Ancora una seduta in ribasso per Telecom Italia che, dopo aver ceduto circa tre punti e mezzo percentuali ieri, ha continuato a perdere terreno oggi.

Telecom Italia ancora in rosso malgrado rialzo Ftse Mib

Il titolo è sceso in controtendenza rispetto al Ftse Mib e si è fermato a 0,3354 euro, con un ribasso dello 0,45% e quasi 61 milioni di azioni scambiate, circa la metà della media degli ultimi 30 giorni pari a circa 120 milioni di pezzi.

Telecom Italia oggi non ha partecipato al rialzo di Piazza Affari, muovendosi all'insegna della cautela in vista dell'appuntamento in agenda domani, quando si riunirà l'assemblea degli azionisti.

Telecom Italia: domani l'assemblea. Focus su dividendo

All'ordine del giorno c'è l'approvazione dei dati di bilancio dell'esercizio 2019 e la delibera relativa alla proposta del Cda di distribuire un dividendo anche alle azioni ordinarie, per la prima volta dopo 7 anni, nella misura di 0,01 euro.

In questi ultimi giorni da più parti si sono levate voci che hanno richiesto lo stop alla distribuzione della cedola, ed è il caso dei sindacati e dei quadri di Telecom Italia, mentre i proxy advisor ISS e Glass Lewiss si sono espressi però in favore del pagamento del dividendo.

Telecom: Equita vede conferma dividendo ordinarie e dice buy

Secondo gli analisti di Equita SIM, che su Telecom Italia hanno una raccomandazione "buy", con un prezzo obiettivo a 0,52 euro, l'assemblea domani voterà a favore delle proposte del Cda sulle cedole, peraltro simbolica sulle ordinarie e obbligatoria per le risparmio.  
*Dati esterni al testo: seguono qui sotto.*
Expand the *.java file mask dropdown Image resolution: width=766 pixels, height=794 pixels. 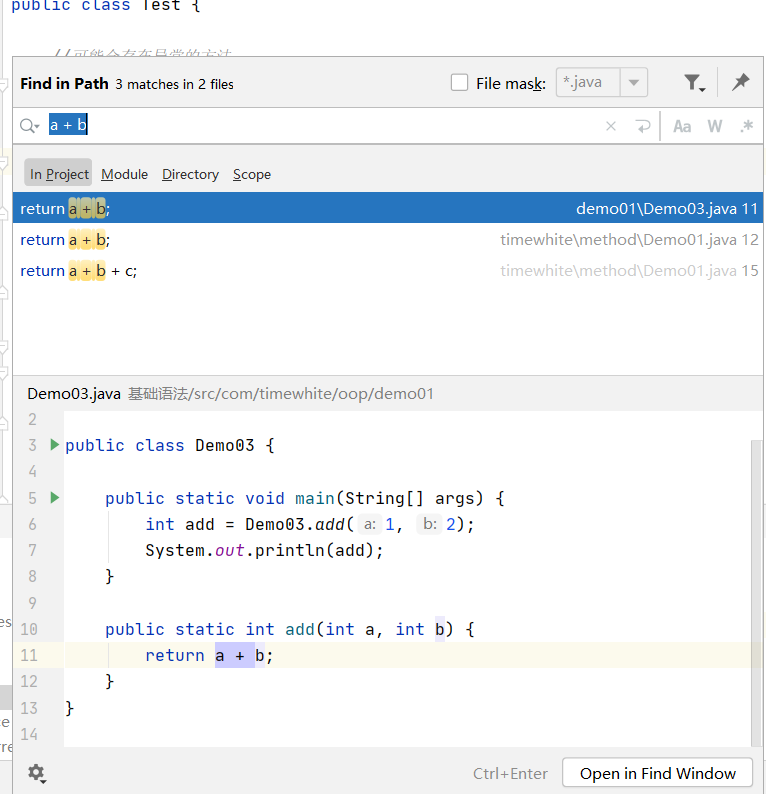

In vista dell'assemblea di domani e per effetto delle risposte pubblicate da TIM alle domande pervenute dagli azionisti in via telematica, diversi articoli di stampa oggi hanno parlato del gruppo telefonico, ma gli analisti di Equita SIM segnalano pochi spunti operativi.

Telecom: spunti dalla stampa. Focus Sole 24 Ore su Sky e Open Fiber

Il Sole 24 Ore riporta che Sky avrebbe confermato la data di metà giugno per il lancio dell’offerta commerciale broadband, ma non ci sono indicazioni sul posizionamento di prezzo.

Prosegue intanto il confronto tra Telecom Italia e Open Fiber sull’opportunità di muoversi verso un modello di rete verticalmente integrato oppure wholesale only, ma senza segnali che l’operazione di fusione stia facendo passi avanti.

Telecom: Repubblica, rischio svalutazioni di goodwill e conti trimestre

Repubblica invece sottolinea il rischio di svalutazioni di goodwill in caso di tensione sullo spread, riportando i dati di bilancio.

La sensitivity del bilancio segnala una uguaglianza tra fair value e valore contabile per WACC pre-tasse sopra il 9,29%, con Capex/sales al 31,66%, mentre ai valori assunti da Telecom Italia nel bilancio emerge una differenza positiva per circa 20 miliardi di euro.

L’articolo segnala anche aspettative di calo di ricavi nel primo trimestre di quest'anno e di riduzione degli investimenti per sostenere il cashflow.

Equita SIM ricorda che in realtà il CEO Gubitosi aveva segnalato nei recenti incontri che l’emergenza sta portando per tutti a ritardi nell’esecuzione degli investimenti programmati.

Di conseguenza è fornita maggiore visibilità alla stima di cash generation rispetto a quella sulla top-line, impattata negativamente dall’emergenza su certe tipologie di ricavi e servizi.

Le attese sono invece per un miglioramento del trend sulla customer base, sia fissa che mobile.

Telecom: MF chiarisce chi è Partners Telecom

Infine, Milano Finanza segnala che dietro Partners Telecom, il veicolo lussemburghese che è emerso recentemente con una quota del 3% di Telecom Italia, ci sarebbe il family office di Thor Bjorgolfsson.

Si tratta dell’uomo più ricco d’Islanda e investito in una serie di operatori TLC quotati, dall’Islanda stessa, al Cile, alla Polonia, oltre che in altri asset come Deliveroo.